Santé
Les autorités britanniques alertent sur les risques liés aux injections de Botox contrefait, après plusieurs cas d’intoxication sévère mettant en danger la vie des patients.

Les autorités sanitaires britanniques ont mis en garde contre les dangers des injections de Botox contrefait, suite à l’enregistrement de cas d’intoxication graves, parfois menaçant la vie des personnes concernées.
L’Agence de réglementation des médicaments et des produits de santé britannique (MHRA) a renforcé ses avertissements concernant les injections de Botox, en raison d’une hausse notable du nombre de patients hospitalisés pour des complications liées à des produits non autorisés.

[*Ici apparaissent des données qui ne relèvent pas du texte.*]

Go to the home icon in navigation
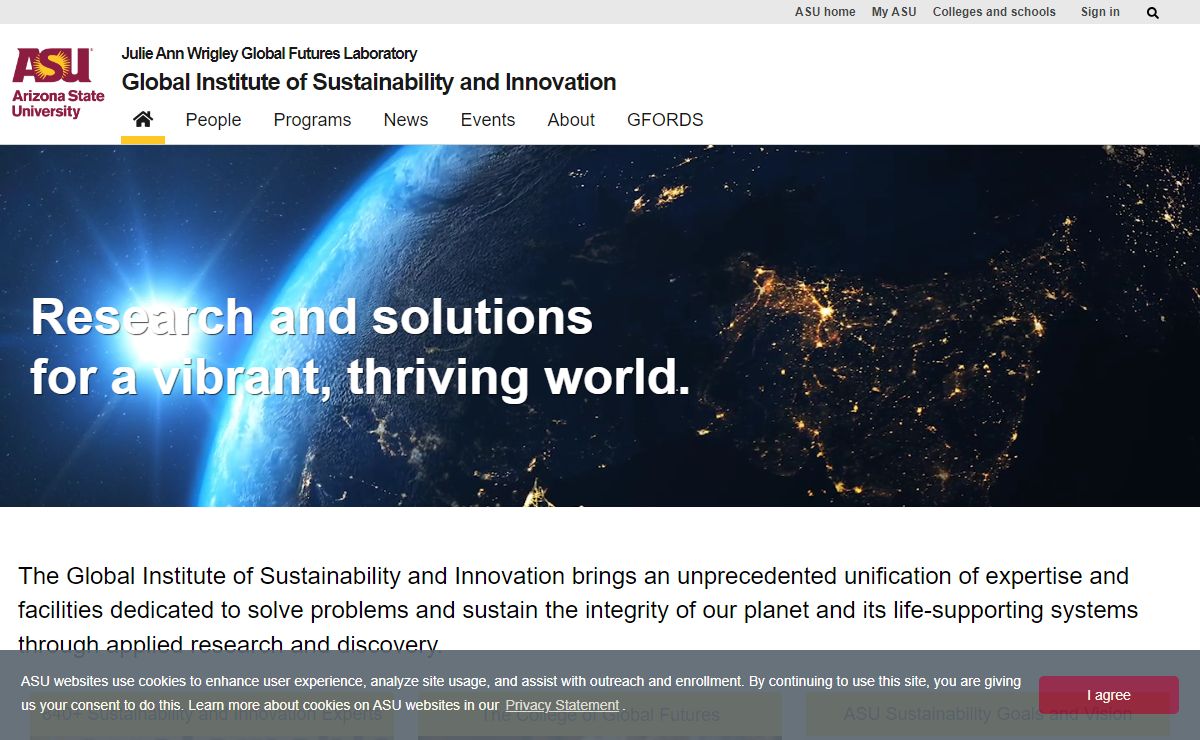This screenshot has width=1200, height=740. pyautogui.click(x=143, y=120)
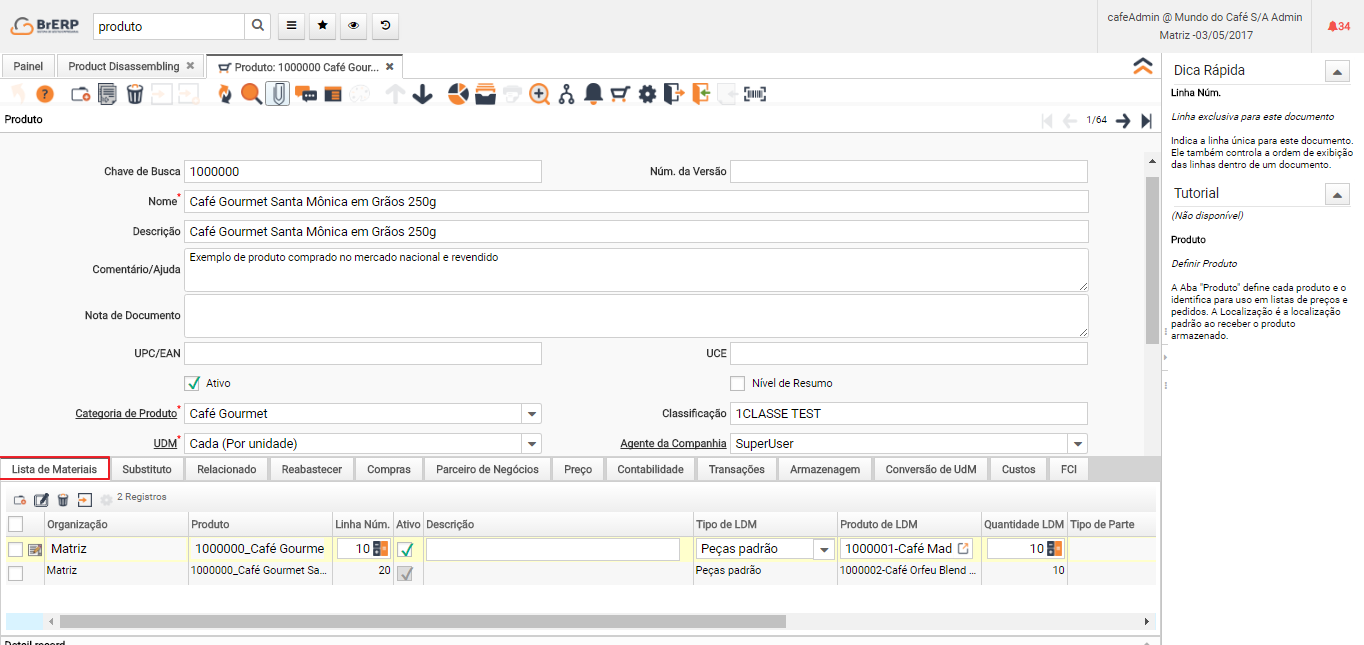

Le Botox est largement utilisé pour atténuer les rides, reposant sur la toxine botulique qui agit en affaiblissant les muscles du visage. Toutefois, une utilisation inappropriée ou des produits contrefaits peuvent provoquer un botulisme, une affection rare entraînant une paralysie musculaire pouvant affecter la respiration et devenir potentiellement mortelle.
L’agence a précisé que les étiquettes d’avertissement sur les emballages ainsi que les notices destinées aux patients seront rendues plus visibles. Elle a souligné l’importance de surveiller les symptômes pouvant apparaître dans le mois suivant l’injection, notamment des difficultés à avaler, un trouble de la parole, des problèmes respiratoires et une faiblesse musculaire.
Environ 900 000 injections de Botox sont réalisées chaque année au Royaume-Uni, faisant de ce traitement l’un des plus répandus en médecine esthétique. Cependant, les autorités sanitaires alertent sur le risque accru de complications graves lié à la circulation de produits contrefaits sur le marché.
Parmi les cas préoccupants figure celui de Kylie Bailey, originaire de Peterlee dans le comté de Durham, qui a payé 75 livres sterling pour trois injections anti-rides, un tarif inférieur à celui d’un traitement précédent.
Quelques jours après l’injection, Bailey a commencé à souffrir de troubles visuels soudains. Elle a déclaré à la BBC s’être rendue au Royal Sunderland Hospital, où les médecins ont d’abord diagnostiqué un affaissement de la paupière supérieure et lui ont conseillé du repos avant de la renvoyer chez elle.
Son état s’est aggravé dans les jours suivants, nécessitant un transfert en urgence à l’hôpital où un diagnostic d’intoxication au botulisme a été posé.
Face à la gravité de sa situation, Bailey a passé trois jours en unité de soins intensifs et a reçu un traitement antitoxine. À un moment donné, sa respiration s’est arrêtée, obligeant les médecins à la réanimer.
Elle a raconté : « Je me souviens être allongée sur le lit en pensant : je vais mourir ici, et je ne veux pas ça. »
Bailey avait reçu une injection d’un produit illégal appelé « Toxbya », un anti-rides non autorisé ressemblant au Botox.
L’Agence britannique de sécurité sanitaire (UKHSA) a recensé au moins 38 cas d’intoxication au botulisme liés à l’usage de produits non agréés l’année dernière. Bailey faisait partie des 28 cas signalés dans le nord-est de l’Angleterre, où le service des urgences de Durham a accueilli cinq patients en une seule nuit en juin, tous victimes d’injections esthétiques contrefaites.
La docteure Alison Cave, responsable de la sécurité à la MHRA, a indiqué que la toxine botulique peut être efficace pour des usages médicaux et esthétiques lorsqu’elle est correctement utilisée, mais a averti que des effets secondaires graves peuvent survenir dans de rares cas.
Elle a ajouté que les patients et les professionnels de santé doivent être vigilants quant aux signes d’intoxication au botulisme et agir rapidement en cas d’apparition, car il s’agit d’une urgence médicale.